### Requests:
A. Revise the forum thread on inline strings in assembly code: reproduce the stretch from "That code is" through "simplest model is...", substituting "assembler" for "compiler".
B. In the forum thread on inline strings in assembly code, what does the directive "db" stand for?
C. Carry on the forum thread on inline strings in assembly code from the point where its text stops.

### Reading passage:
I guess my variant having the labels added makes the source code a tiny amount larger, but I wouldn't call that much larger.
Honestly, for this kind of formatted string stuff I would not do it piecemeal like that at all, I'd implement something like printf.
...Again, I don't see any need to support unaligned hub execution...
Here is an example of why unaligned hub code is important:
call @send_string
db 13,13,"The time is ",0
mov val,hours
call @send_decimal2
call @send_string
db ':',0
mov val,minutes
call @send_decimal2
call @send_string
db " and the date is ",0
...
You can do things like that, which is way better than having to get pointers to data located elsewhere.
But you can also do it with immediates:
call #send_string
db 13,13,"The time is ",0
mov val,hours
call #send_decimal2
call #send_string
db ':',0
mov val,minutes
call #send_decimal2
call #send_string
db " and the date is ",0
...
And that would work the same, would it not?
Also, what is "db"?
Woops! That 'db' should be 'byte'. It looked so much like x86 code that I shifted into it.
Of course, you could use '#' instead of '@'. The point was to show that you could have subroutines that pop the return address, read some variable number of data, and then return right after the data.
I guess my variant having the labels added makes the source code a tiny amount larger, but I wouldn't call that much larger.
You need a label for every string, and that label in HUB likely needs a 32b load which is 8 bytes every string.
"a tiny amount" ? - depends on how you define tiny!
db is Data Byte a common Assembler directive for entering strings and arrays of bytes.
Many assemblers also have
db,dw,dd,dq, for increasingly larger 'pieces'
eg
DD 0,0C800F800H,19990101,4711,'ABCD',3.1415927
call #send_string
db 13,13,"The time is ",0
mov val,hours
call #send_decimal2
call #send_string
db ':',0
mov val,minutes
call #send_decimal2
call #send_string
db " and the date is ",0
...
And that would work the same, would it not?
even better, is to do what (all?) other assemblers do
call send_string
db 13,13,"The time is ",0
mov val,hours
call send_decimal2
call send_string
db ':',0
mov val,minutes
call send_decimal2
call send_string
db " and the date is ",0
...
That code is readable to someone coming from almost any other MCU and the labels are auto-managed by the tools.
Sorry, but I don't see the necessity to mix strings and code. But hey, if you want to do that then why not just make the compiler pad to the next long.
I am certain the simplest model is...

### Entries on where items appear:
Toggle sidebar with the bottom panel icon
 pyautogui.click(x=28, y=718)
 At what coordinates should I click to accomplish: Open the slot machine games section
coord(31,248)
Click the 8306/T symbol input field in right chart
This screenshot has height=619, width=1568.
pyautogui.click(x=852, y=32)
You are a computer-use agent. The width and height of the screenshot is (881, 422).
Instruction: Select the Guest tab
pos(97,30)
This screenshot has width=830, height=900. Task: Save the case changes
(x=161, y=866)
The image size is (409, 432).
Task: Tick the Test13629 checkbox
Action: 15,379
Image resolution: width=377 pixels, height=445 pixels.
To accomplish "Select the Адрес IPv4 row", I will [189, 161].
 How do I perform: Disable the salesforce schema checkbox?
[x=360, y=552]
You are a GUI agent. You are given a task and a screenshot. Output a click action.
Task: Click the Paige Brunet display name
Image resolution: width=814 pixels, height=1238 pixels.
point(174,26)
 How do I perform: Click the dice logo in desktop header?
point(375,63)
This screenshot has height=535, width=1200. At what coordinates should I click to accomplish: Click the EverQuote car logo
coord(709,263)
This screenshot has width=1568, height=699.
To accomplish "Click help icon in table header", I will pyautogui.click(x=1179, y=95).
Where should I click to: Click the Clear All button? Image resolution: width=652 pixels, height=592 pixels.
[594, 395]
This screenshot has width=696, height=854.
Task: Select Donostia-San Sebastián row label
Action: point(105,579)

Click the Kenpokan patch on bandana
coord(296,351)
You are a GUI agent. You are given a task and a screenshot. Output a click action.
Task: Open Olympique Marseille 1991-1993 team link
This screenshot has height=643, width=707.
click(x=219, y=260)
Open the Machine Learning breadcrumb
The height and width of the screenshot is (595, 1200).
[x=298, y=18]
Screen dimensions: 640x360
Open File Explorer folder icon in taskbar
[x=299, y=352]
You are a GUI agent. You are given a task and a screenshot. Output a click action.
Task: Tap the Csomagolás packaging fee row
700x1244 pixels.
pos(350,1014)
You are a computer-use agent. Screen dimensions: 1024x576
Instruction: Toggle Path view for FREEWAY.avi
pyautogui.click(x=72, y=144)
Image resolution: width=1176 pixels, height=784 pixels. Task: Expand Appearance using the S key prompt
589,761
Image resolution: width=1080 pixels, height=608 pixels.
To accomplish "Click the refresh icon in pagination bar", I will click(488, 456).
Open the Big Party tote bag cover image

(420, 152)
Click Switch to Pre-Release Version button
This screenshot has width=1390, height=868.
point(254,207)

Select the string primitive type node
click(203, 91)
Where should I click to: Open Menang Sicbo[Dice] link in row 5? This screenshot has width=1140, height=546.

### Exercise results:
A.
That code is readable to someone coming from almost any other MCU and the labels are auto-managed by the tools.
Sorry, but I don't see the necessity to mix strings and code. But hey, if you want to do that then why not just make the assembler pad to the next long.
I am certain the simplest model is...

B. Data Byte.

C.
Instruction Model
- All addresses in LONG format
- All addresses long-aligned
COG/LUT Memory Model
- All data and register addresses in LONG format
- All data and register addresses long-aligned
HUB Memory Model
- All data addresses in BYTE format
- All data addresses byte-aligned
- Accessible using SETQ and RD/WR-LONG/WORD/BYTE
The models are simple.
The instructions remain the same in both hub-exec and cog-exec modes.
The only break from long addresses and long aligned is for HUB Memory access which is in bytes.
Special instructions are used to access the hub.
I guess my variant having the labels added makes the source code a tiny amount larger, but I wouldn't call that much larger.
You need a label for every string, and that label in HUB likely needs a 32b load which is 8 bytes every string.
"a tiny amount" ? - depends on how you define tiny!
Sigh...
So, yes, it's one extra instruction to load the address of the string before calling the function (2 if it needs 32bit). Chip's code has to use extra instructions in the function to get the address of the string, and then change it and put it back for the return to work. So for a few strings, it's a wash. Mine does get larger with more strings, but only a small amount.
That code example doesn't work in COG/LUT space at all. For COG/LUT space you'd have to do it the way I said, where the strings are in hub, the code in cog/lut, and use labels to address the strings. If you code it that way to start with then the code can work in either hub or cog space.
Again, I wouldn't do any of this in this way at all in real code.
In any case, allowing code to be unaligned in hub space is what's causing us to have binary incompatibility between cug/hub spaces.
I've been thinking very hard about what Cluso99 is saying, since he's being so adamant. And I see the ramifications for compiler makers.
I think I have a solution that will please everyone.
Consider that ANY code that is going to run in both cog and hub must use relative jumps within itself, as absolute execution addresses are different between modes.
And here is the whole problem with cog exec vs. hub exec: In cog exec, the PC steps by 1, whereas in hub exec it must step by 4. This creates different relative address encodings which make binaries incompatible between cog exec and hub exec modes.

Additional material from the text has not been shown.